And a protrusion 230 protruding upward at a predetermined height from the edge of the base 220.

The protrusion 230 protrudes upward, and is connected to the lower end of the swivel 200 to receive the motor 400 in the inner space.

One end of the link 520 is connected to the inner side of any two side portions 210 of the two or more side portions 210 and the elevator 530 is connected to the other end.

According to the present invention, by placing the motor at the lower portion of the swivel, the center of gravity of the top drive system can be lowered to improve the stability of the drill rig equipped with the top drive system.

In addition, since the gear can be disposed at the lower portion of the swivel, the length of the quill is shortened, so that the power loss rate supplied from the motor can be lowered, and the material cost can be saved in the production of the quill.

1 is a side view showing a conventional drill ship performing a drilling operation at sea level;
2 is a view showing the structure of a conventional derrick;
3 is a sectional view showing a top drive system used in a conventional drilling operation;
4 is a schematic view of a top drive system of an offshore structure according to an embodiment of the present invention.
5 is a schematic view of a top drive system of an offshore structure according to another embodiment of the present invention.

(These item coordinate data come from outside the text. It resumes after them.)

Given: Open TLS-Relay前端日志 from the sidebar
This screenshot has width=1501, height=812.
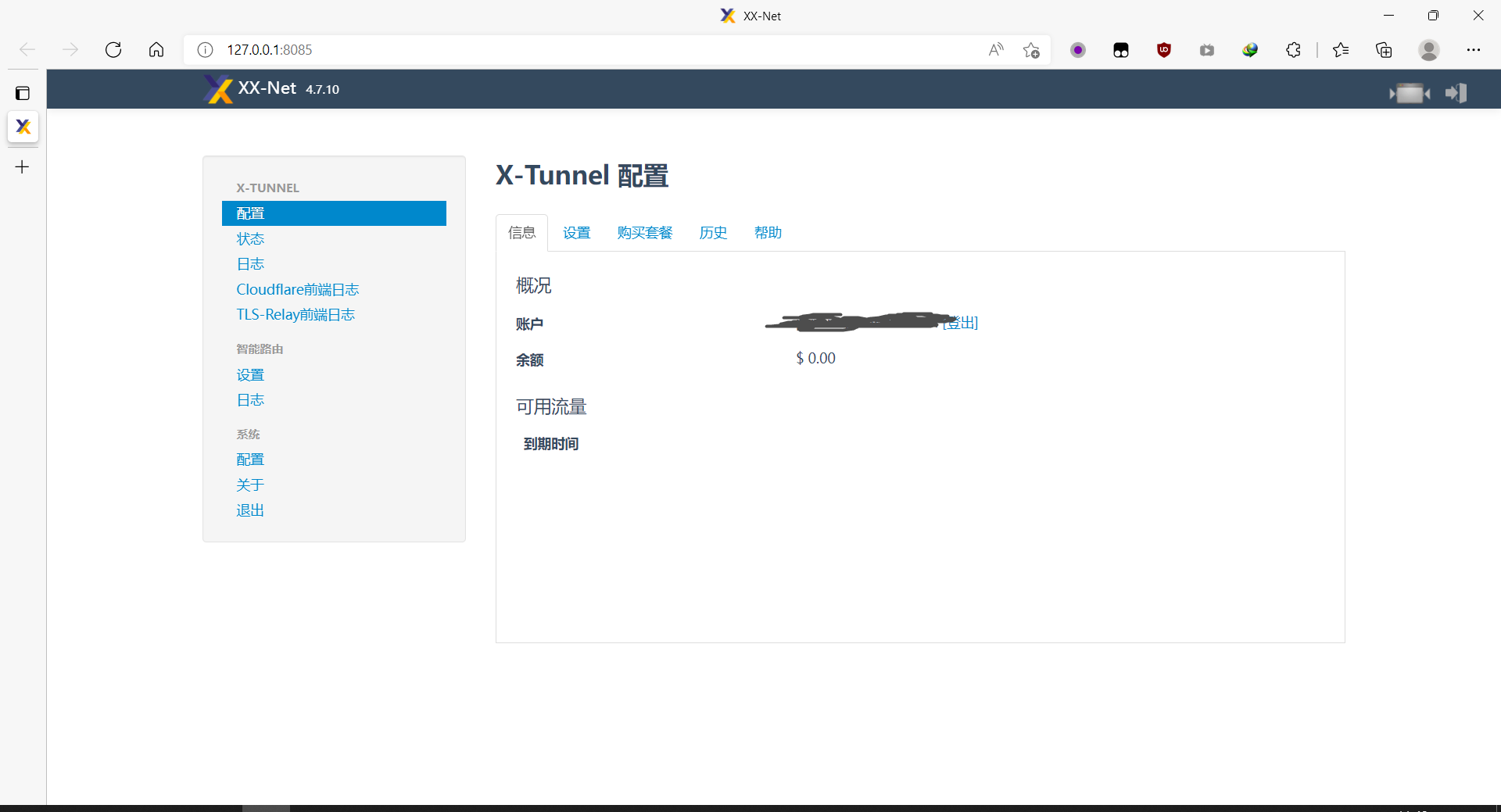Looking at the screenshot, I should [295, 314].

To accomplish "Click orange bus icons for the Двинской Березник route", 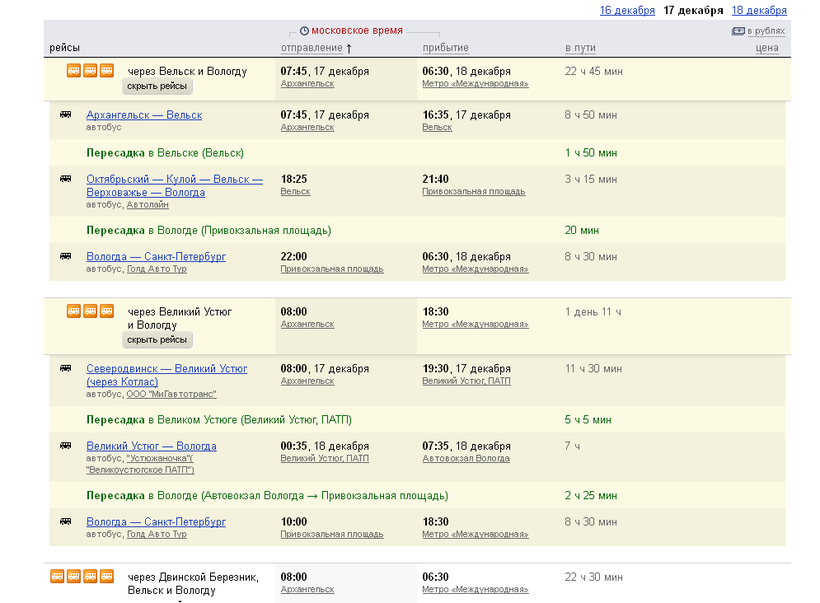I will [x=82, y=576].
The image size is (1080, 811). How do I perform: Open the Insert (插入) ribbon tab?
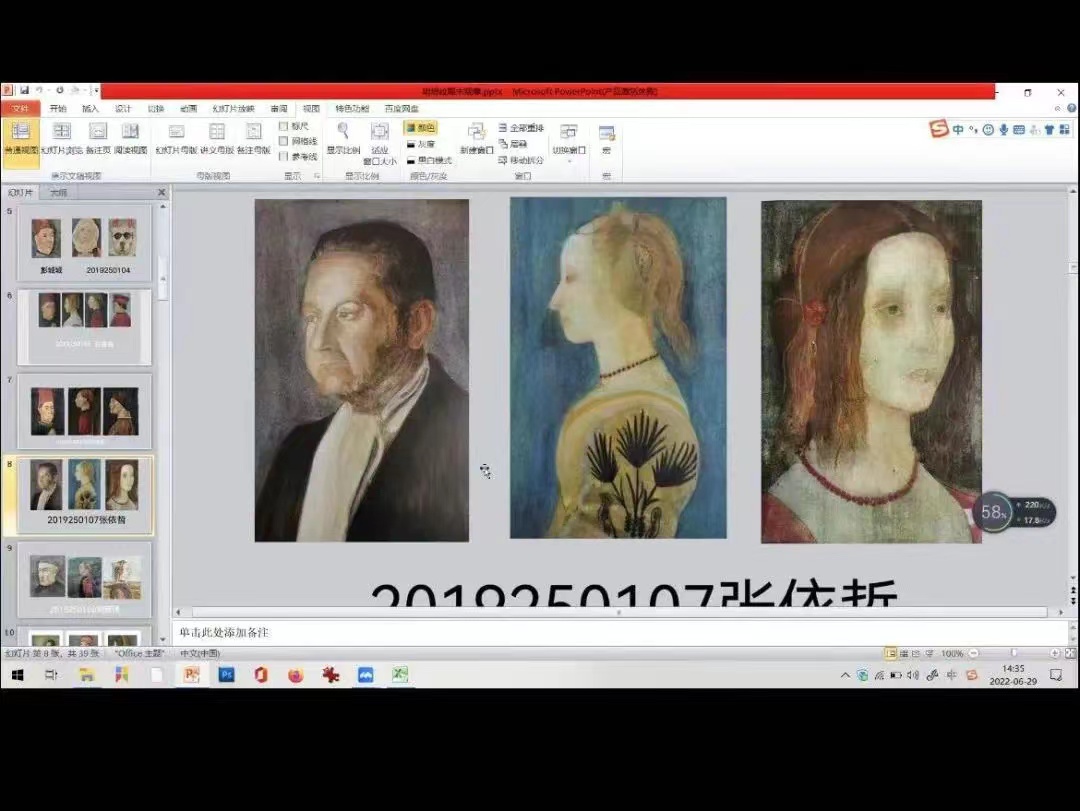click(91, 108)
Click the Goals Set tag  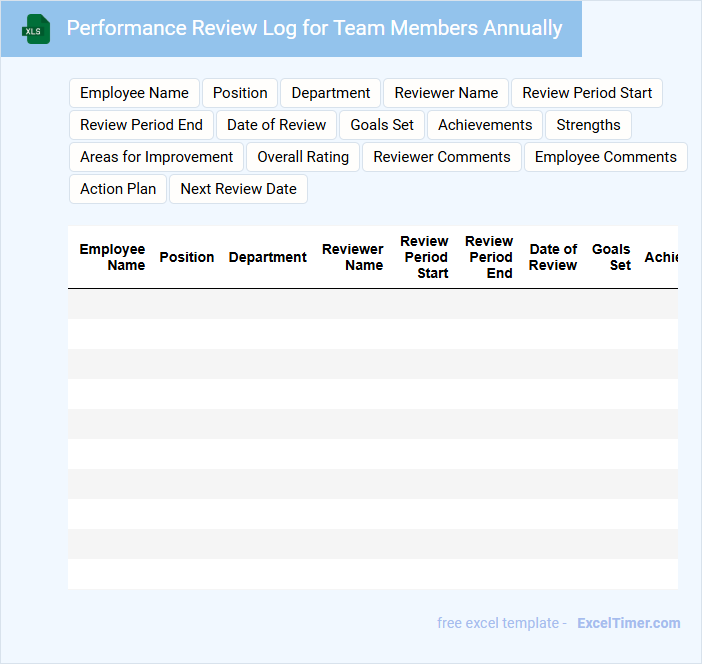pos(382,125)
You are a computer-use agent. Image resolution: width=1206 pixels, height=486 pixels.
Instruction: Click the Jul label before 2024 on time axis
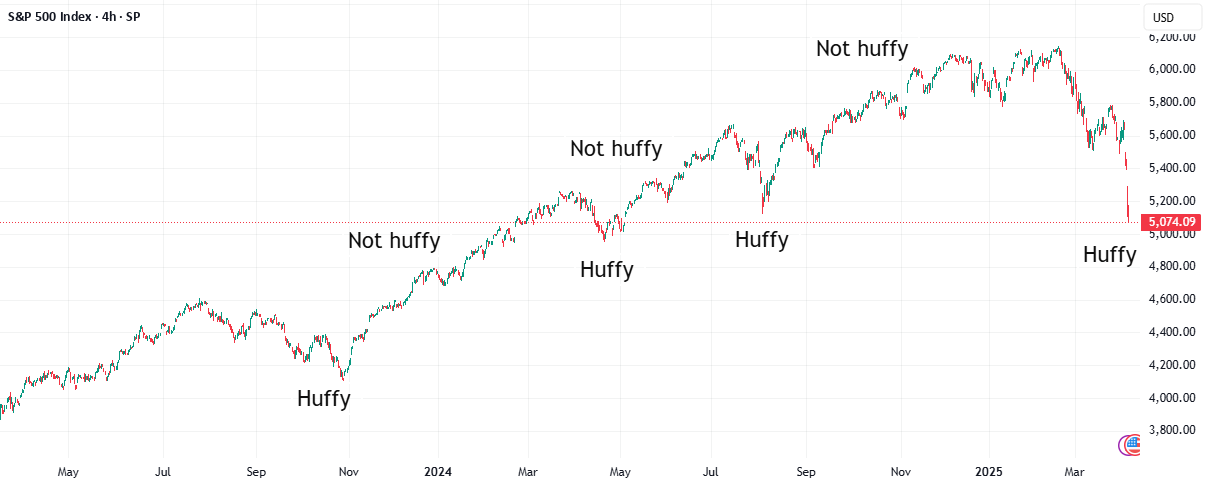[x=163, y=470]
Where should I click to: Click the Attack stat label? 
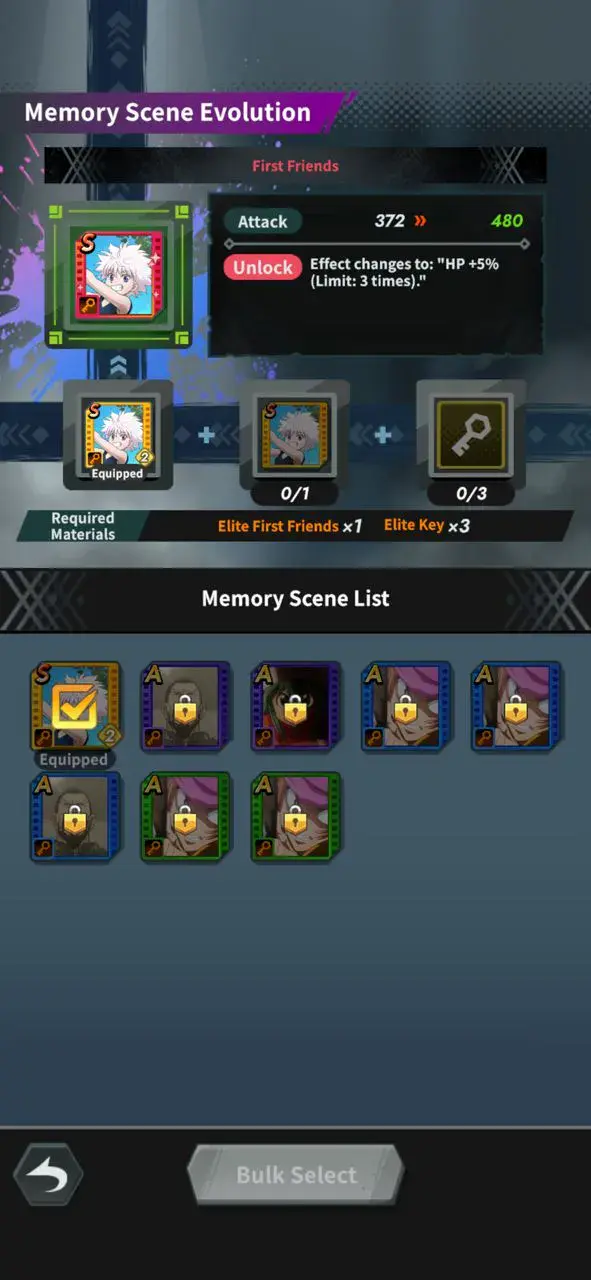click(263, 221)
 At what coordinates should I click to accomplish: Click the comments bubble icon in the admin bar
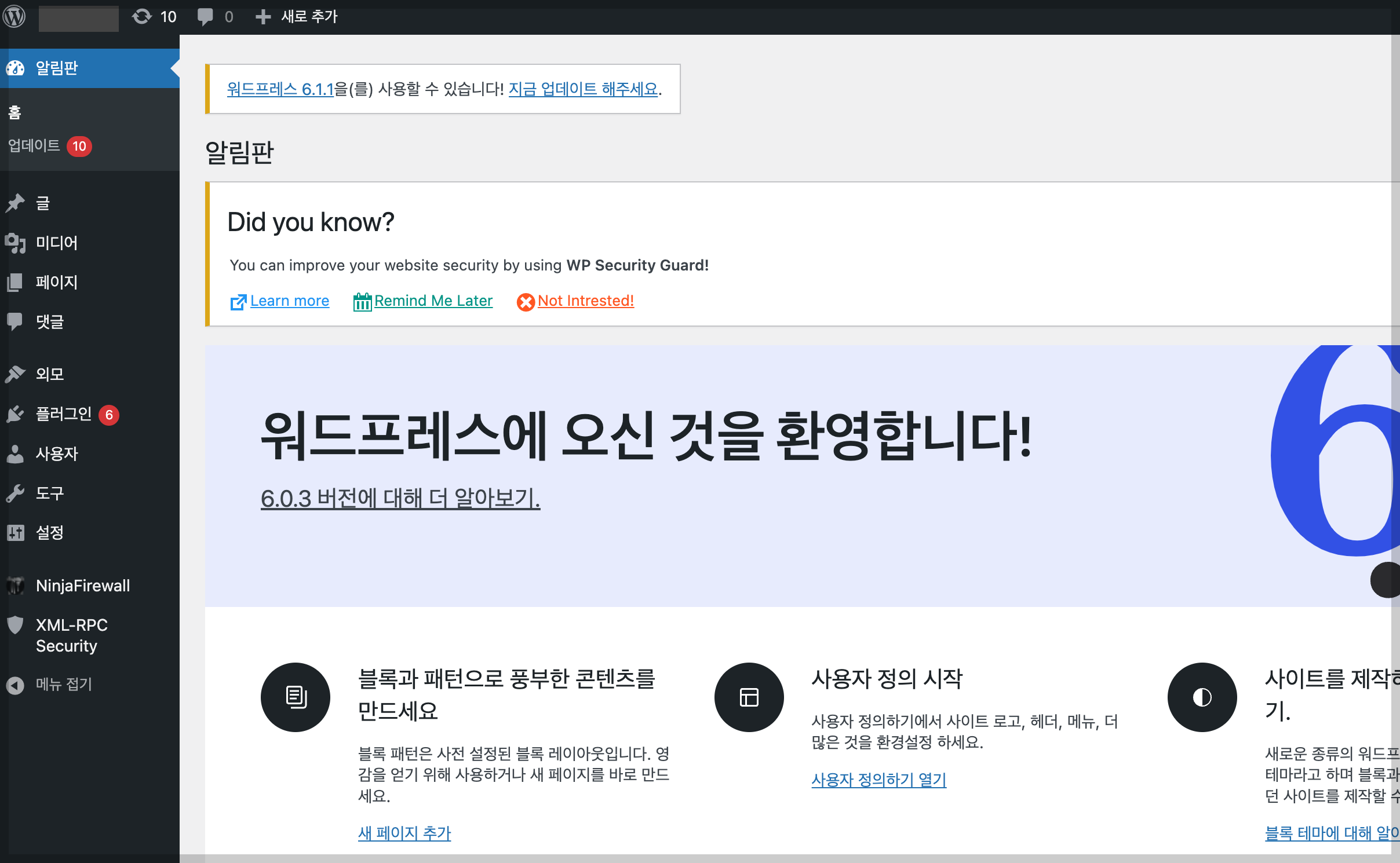[x=206, y=16]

Hereinafter, preferred embodiments of the present invention will be described with reference to the accompanying drawings. In the drawings, like reference numerals refer to like elements throughout. The same reference numerals in the drawings denote like elements throughout the drawings.

Since the tower drive system according to the present invention can be applied to all marine structures and ships manufactured for drilling, the drill ship referred to in this specification includes all kinds of ship types capable of drilling with a top drive system installed .

4 is a view schematically illustrating a top drive system of an offshore structure according to the present invention, and FIG. 5 is a view schematically illustrating a top drive system of an offshore structure according to another embodiment of the present invention.

The top drive system 100 according to the present invention is a top drive system for an offshore structure for marine drilling and includes at least two motors 400, gears 300, quill 350, (swivel 200).

In order to drill the drill pipe to the oil well and drill the sea floor, several drill pipes must be connected to each other to move the drill pipe downward. Therefore, drilling power for connecting the drill pipe and providing drilling power for drilling Motors are essential in top drive systems.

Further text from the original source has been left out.